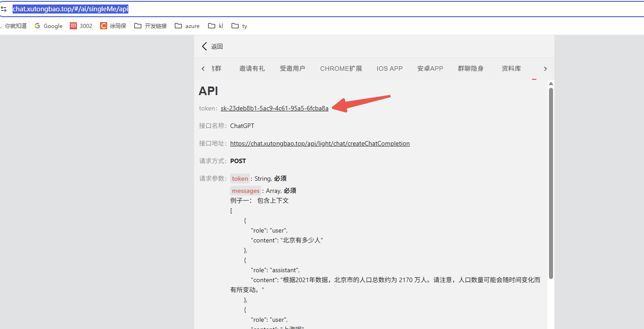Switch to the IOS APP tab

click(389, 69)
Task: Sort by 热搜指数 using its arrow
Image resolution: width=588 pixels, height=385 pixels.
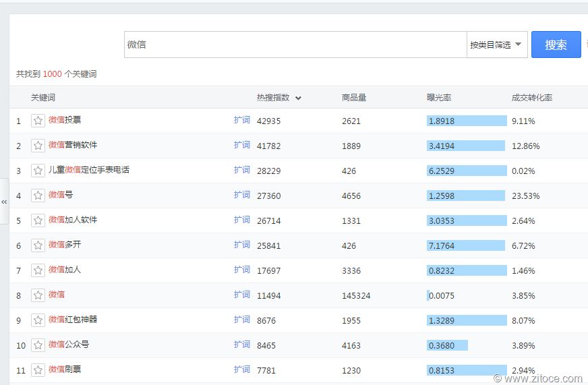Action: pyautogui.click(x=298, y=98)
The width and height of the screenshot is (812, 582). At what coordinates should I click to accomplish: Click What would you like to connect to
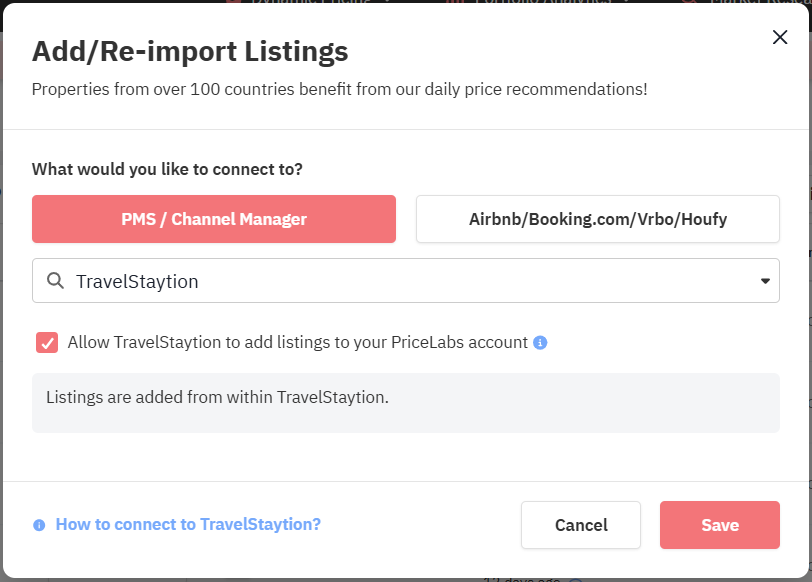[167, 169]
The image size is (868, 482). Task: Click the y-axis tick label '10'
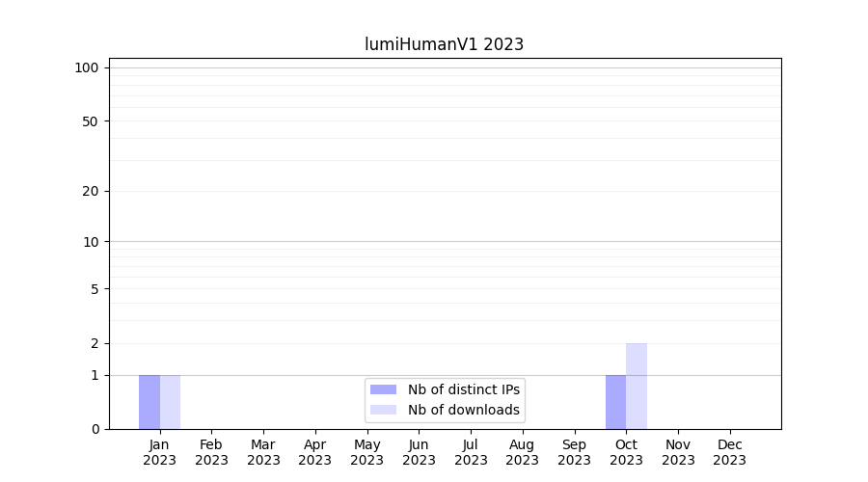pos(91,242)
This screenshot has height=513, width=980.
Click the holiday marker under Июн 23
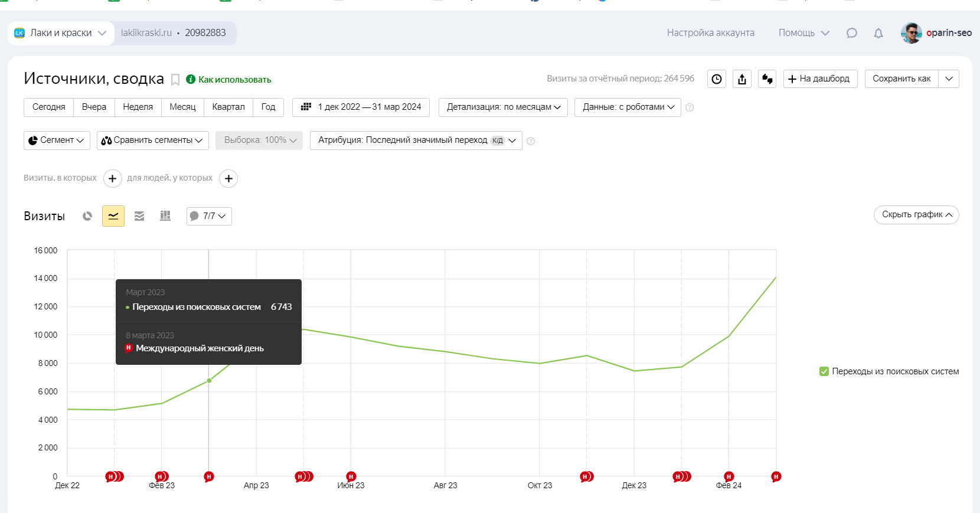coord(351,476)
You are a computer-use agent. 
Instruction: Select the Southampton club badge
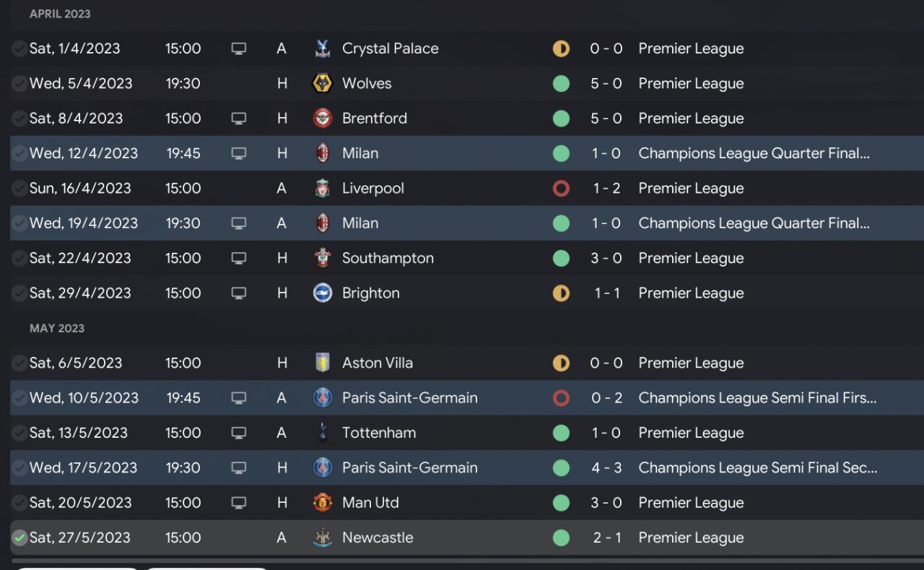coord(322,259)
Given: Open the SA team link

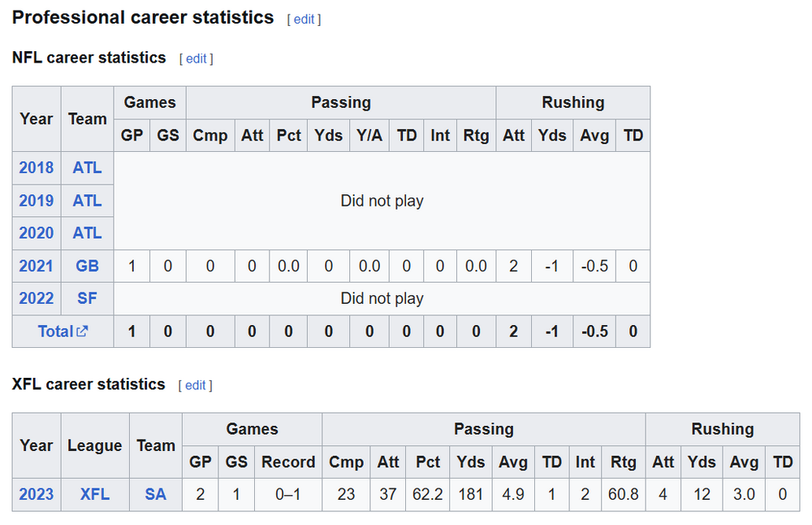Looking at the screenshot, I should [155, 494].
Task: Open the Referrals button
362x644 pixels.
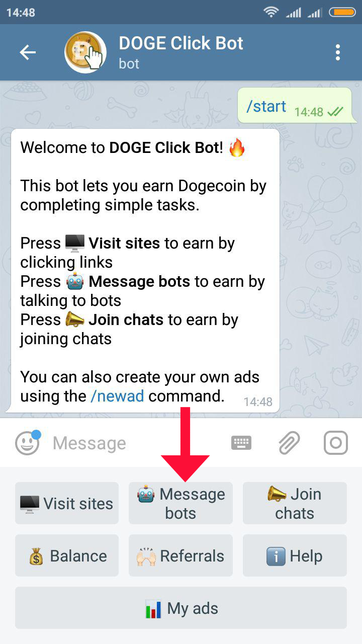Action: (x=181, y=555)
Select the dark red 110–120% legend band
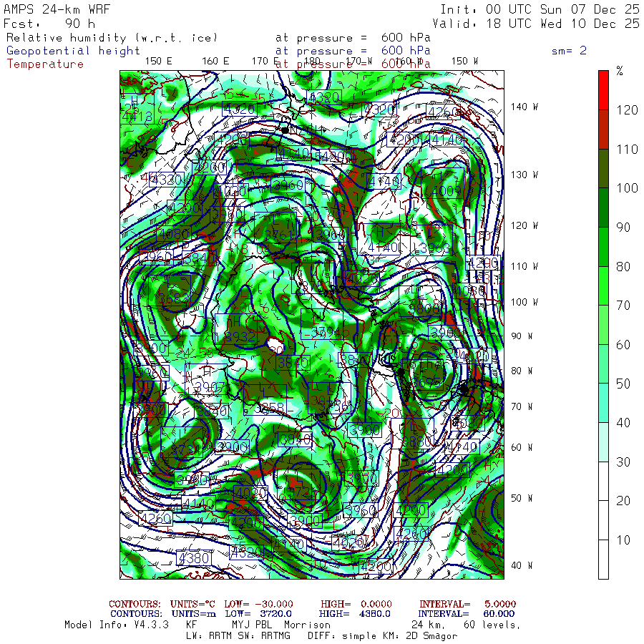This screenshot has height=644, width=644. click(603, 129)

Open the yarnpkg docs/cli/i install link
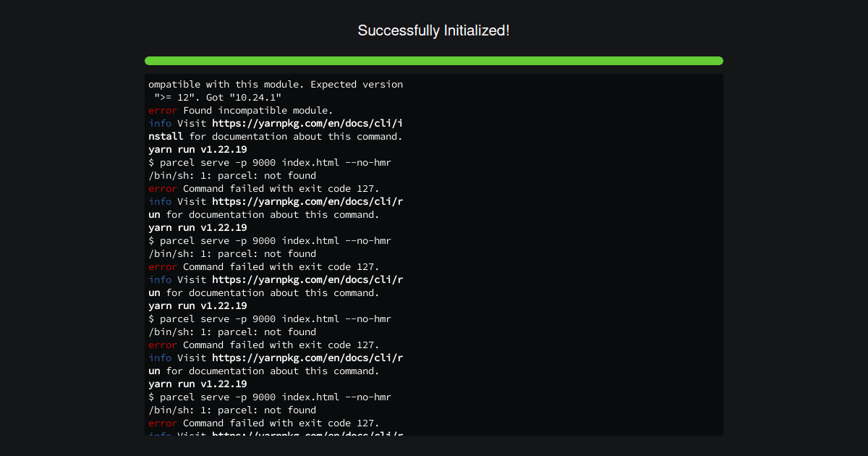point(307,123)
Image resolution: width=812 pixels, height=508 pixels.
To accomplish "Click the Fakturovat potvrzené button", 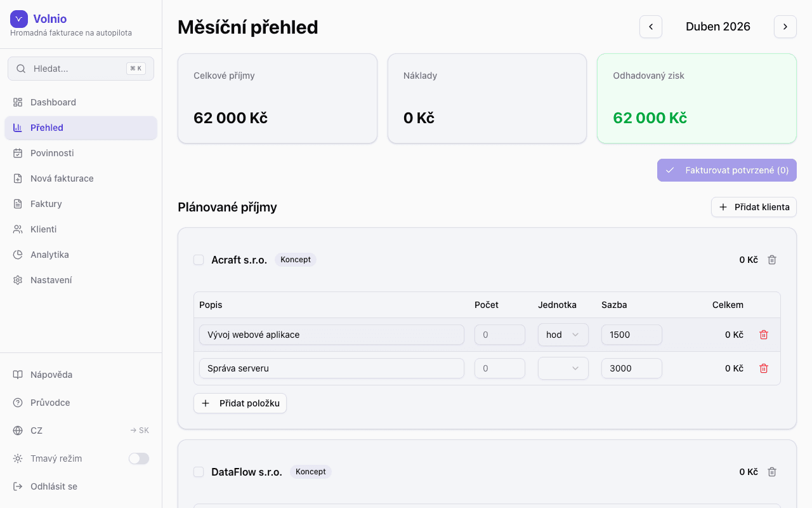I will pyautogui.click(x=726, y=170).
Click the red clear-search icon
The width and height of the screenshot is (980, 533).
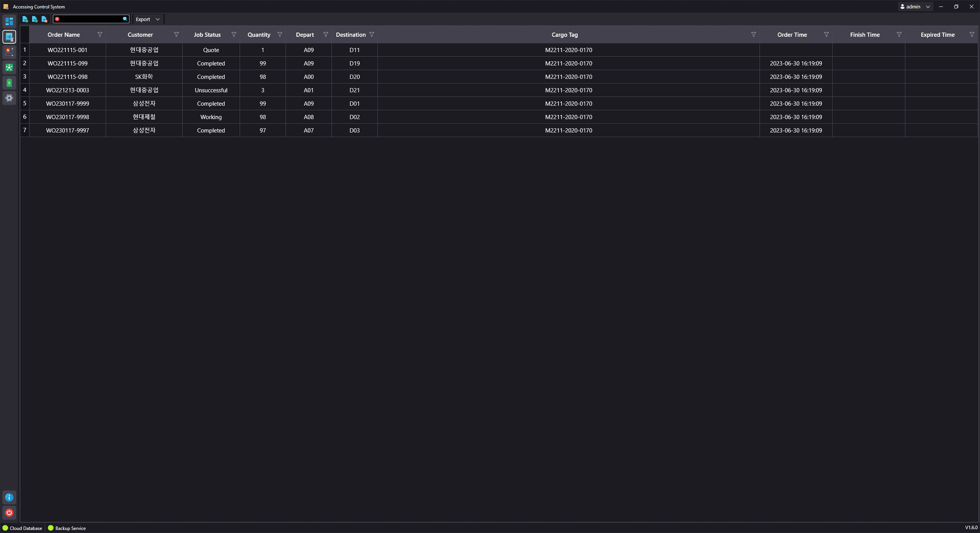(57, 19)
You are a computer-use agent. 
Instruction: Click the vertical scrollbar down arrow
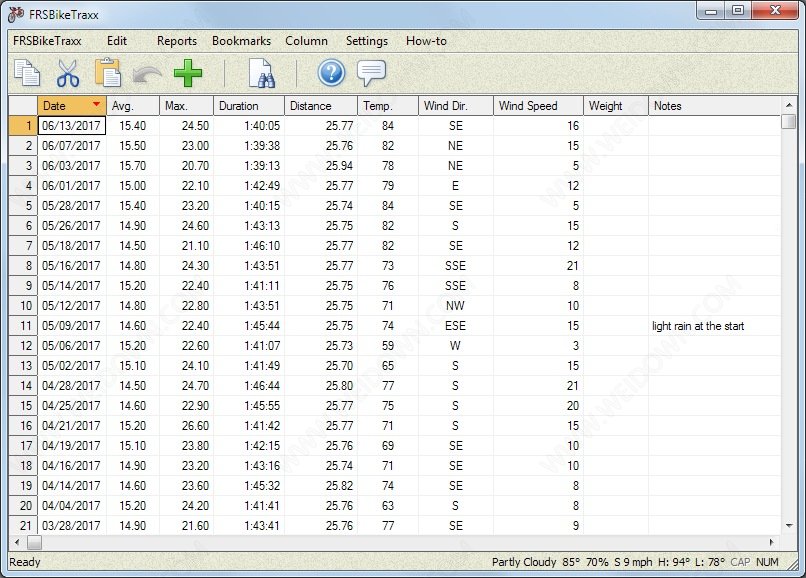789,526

____________

Work request = Start at the line containing "362x644 pixels." above and stop at the line containing "Image resolution: width=812". Output those lines exactly, both included, but none of the pictures.

Solution to this task =
362x644 pixels.
Action: (x=181, y=555)
Select the dark red 110–120% legend band
This screenshot has height=644, width=644. click(603, 129)

Open the yarnpkg docs/cli/i install link
point(307,123)
Image resolution: width=812 pixels, height=508 pixels.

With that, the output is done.